Policy certainly pushes things along. But Hawaii’s geography also accelerated clean energy adoption relative to the slower pace on the mainland.
- The islands don’t have coal or natural gas deposits. The grid relies on burning imported oil and diesel, which is expensive.
- That meant solar became cost-effective there early on, both on rooftops and in larger plants.
- The early proliferation of solar installations forced the adoption of batteries to manage the influx and shift it to more valuable evening hours.
- Scarce land makes large-scale development tricky, however. Hawaii very much pursues parallel tracks of building large-scale renewables and tapping its prodigious small-scale installations to help the grid.
- As of 2020, Kauai was hitting around 60 percent renewable electricity. Oahu, Hawaii Island and Maui averaged 34.5 percent renewable. Compare that to about 20 percent for the U.S. as a whole.
In a moment that felt like it had to be scripted, my cab driver from the airport in Honolulu heard what I was up to and revealed that he had put some 40 solar panels on his roof. He said that dropped his household’s electric bill from $600 a month to almost nothing. (I did not have time to verify his electric bills, so take this as broadly illustrative of the market dynamics.)
Lest you think I’m the type of reporter who just jots down whatever the taxi driver says and calls it a day, here are some hard statistics:
- 36 percent of single-family homes on Oahu have solar, as do 29 percent in Maui County, according to utility Hawaiian Electric.
- 78 percent of new home solar installations in 2020 included batteries. Sunrun, the nation’s largest solar installer, says basically all of its new customers in Hawaii get batteries.
Those numbers are way ahead of the mainland.
Over the last several years, Hawaii adopted policies to discourage more solar production exporting to the grid at midday, because it already had so much. But that’s now starting to change as the coal closure looms.
Paradigm shift
The last remaining coal plant in the state, owned by independent power producer AES, will shut down in 2022 after running since the early ’90s.
It’s an unusual plant in that it still provides some of the cheapest on-demand power in Hawaii. On the mainland, the story is usually that coal plants are already losing money compared to newer, cleaner options. But cheap or not, Hawaii’s last coal plant emits local pollution and carbon emissions.
“We strongly supported shutting down the coal plant,” said Kylie Wager Cruz, senior attorney with Earthjustice in Hawaii. “That facility needed to go. What we do with that loss of capacity is the key question.”
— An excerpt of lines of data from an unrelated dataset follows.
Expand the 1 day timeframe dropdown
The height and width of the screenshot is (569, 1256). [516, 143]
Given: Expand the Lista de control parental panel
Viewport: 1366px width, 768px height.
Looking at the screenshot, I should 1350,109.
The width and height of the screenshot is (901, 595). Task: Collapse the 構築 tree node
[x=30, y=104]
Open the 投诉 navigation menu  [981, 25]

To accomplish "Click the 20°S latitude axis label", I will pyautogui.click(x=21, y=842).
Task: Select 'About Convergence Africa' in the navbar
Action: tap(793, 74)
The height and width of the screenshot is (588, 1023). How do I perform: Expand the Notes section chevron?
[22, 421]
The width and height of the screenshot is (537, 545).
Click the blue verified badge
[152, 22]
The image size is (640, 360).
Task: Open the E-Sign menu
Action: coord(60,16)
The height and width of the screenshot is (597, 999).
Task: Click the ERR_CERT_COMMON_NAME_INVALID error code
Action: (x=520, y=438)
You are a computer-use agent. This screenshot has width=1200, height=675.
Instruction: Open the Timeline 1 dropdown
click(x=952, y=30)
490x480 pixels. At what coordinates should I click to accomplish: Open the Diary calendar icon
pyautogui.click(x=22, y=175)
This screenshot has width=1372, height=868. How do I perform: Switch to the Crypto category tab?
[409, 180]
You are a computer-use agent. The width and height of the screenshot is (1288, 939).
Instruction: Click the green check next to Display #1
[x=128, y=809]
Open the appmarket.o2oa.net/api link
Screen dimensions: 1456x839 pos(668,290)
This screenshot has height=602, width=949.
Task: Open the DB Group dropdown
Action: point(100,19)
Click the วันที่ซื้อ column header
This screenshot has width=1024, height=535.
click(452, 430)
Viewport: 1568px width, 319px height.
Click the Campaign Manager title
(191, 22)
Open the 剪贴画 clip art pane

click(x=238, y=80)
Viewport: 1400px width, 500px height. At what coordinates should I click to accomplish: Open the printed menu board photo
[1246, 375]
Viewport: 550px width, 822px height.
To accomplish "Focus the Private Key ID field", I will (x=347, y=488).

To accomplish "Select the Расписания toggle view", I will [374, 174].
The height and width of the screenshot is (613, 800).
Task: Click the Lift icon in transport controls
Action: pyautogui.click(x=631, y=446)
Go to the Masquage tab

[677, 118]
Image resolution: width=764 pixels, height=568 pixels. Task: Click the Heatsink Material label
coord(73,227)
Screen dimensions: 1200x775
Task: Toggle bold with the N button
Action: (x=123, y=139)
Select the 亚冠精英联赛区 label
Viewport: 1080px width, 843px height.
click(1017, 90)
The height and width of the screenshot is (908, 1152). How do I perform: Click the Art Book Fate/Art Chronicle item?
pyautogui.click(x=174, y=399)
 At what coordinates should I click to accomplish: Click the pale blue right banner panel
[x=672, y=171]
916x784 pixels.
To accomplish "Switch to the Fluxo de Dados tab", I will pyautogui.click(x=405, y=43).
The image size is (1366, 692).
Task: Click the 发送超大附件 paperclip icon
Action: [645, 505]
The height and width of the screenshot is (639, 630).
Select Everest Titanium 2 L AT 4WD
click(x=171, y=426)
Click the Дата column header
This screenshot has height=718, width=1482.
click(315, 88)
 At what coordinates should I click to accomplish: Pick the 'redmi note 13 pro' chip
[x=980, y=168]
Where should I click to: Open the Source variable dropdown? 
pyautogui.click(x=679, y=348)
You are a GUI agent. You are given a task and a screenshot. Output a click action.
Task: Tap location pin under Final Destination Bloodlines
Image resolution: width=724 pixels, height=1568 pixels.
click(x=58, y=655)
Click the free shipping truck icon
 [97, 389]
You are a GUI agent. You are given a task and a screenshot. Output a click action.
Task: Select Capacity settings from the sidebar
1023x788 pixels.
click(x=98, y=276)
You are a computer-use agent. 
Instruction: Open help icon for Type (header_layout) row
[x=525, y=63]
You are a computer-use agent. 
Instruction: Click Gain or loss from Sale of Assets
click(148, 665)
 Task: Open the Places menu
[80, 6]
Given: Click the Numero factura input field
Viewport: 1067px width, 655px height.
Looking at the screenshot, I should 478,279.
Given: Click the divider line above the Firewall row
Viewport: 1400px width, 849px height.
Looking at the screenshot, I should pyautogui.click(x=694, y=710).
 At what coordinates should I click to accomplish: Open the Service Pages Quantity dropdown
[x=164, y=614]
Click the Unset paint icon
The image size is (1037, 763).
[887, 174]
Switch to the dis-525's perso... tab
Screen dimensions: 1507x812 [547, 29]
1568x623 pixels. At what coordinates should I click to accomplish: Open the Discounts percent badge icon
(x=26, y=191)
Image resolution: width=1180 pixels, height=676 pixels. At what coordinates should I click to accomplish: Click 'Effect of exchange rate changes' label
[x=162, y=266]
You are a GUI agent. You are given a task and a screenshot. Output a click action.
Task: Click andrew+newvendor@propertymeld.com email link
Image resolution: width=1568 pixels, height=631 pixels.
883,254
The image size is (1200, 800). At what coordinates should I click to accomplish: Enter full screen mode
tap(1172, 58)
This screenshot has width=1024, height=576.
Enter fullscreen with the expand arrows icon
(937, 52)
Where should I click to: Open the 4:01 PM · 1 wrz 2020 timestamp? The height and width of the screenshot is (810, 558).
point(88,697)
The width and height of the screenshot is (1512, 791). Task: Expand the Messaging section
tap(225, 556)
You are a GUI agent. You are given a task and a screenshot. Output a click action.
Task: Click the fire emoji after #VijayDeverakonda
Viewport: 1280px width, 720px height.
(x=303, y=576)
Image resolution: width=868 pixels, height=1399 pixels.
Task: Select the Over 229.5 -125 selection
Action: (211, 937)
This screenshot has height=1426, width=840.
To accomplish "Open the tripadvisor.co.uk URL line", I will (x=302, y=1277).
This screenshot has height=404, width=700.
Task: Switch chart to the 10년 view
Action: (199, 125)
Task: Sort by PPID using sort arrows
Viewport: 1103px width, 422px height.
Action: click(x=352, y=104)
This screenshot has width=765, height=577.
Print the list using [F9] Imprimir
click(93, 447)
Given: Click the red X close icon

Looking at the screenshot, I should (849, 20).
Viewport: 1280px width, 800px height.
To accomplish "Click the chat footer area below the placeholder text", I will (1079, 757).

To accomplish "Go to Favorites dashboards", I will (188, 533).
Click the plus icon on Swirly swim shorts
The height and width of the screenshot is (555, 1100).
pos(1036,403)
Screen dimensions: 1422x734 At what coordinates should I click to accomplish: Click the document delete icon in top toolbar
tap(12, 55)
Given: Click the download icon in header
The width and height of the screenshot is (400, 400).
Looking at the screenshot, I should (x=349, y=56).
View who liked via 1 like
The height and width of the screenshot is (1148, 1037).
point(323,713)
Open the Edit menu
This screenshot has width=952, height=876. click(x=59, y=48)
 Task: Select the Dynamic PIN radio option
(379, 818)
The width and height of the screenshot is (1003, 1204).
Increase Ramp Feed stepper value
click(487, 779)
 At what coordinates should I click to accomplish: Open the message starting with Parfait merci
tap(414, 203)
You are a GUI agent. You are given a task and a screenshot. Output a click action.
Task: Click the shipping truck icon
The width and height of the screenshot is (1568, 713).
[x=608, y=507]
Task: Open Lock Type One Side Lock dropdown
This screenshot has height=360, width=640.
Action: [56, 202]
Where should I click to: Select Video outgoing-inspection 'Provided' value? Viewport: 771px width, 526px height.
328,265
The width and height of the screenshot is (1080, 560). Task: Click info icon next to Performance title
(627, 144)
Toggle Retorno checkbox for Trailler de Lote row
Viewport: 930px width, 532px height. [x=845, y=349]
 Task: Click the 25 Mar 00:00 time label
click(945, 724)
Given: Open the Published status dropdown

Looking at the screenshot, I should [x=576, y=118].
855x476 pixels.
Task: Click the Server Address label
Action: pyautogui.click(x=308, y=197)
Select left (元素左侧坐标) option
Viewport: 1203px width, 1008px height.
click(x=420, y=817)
Making that question all the more interesting is the fact that Oahu can’t do what mainland grids do: simply shift to flexible gas power when coal goes away. For policy and economic reasons, gas is not an option for Hawaii. It can only build new renewables and energy storage to fill the gap — or temporarily burn more oil and diesel while those plants are still kicking.
Hawaiian Electric chose a portfolio of solar and storage projects to collectively replace the AES plant, as well as a one really big battery. San Francisco developer Plus Power is building the 185-megawatt/565-megawatt-hour Kapolei Energy Storage (KES) system just down the road from the coal plant.
- It will be among the largest stand-alone batteries in the world. Being able to charge from the grid, rather than onsite solar, gives it additional flexibility.
- Beyond its size, KES going to do a bunch of things that no batteries have done at anywhere close to this scale.
This project is sufficiently groundbreaking to deserve a closer look, which I’ll deliver to your inbox tomorrow. But I wanted to tease one aspect of it: KES will act as a battery at large for the whole Oahu grid, which means the system will be able to handle way more solar power than it otherwise could.
Hawaii’s energy planners are already freeing up residential and community-scale solar projects to inject more power into the grid. After years when that was discouraged, it’s now looking like a vital tool for keeping the lights on without coal power.
A few weeks ago, I wrote about the perceived tensions between large-scale and small-scale clean energy. Hawaii offers a clear example of how the interplay between the two can achieve things that neither could accomplish on its own.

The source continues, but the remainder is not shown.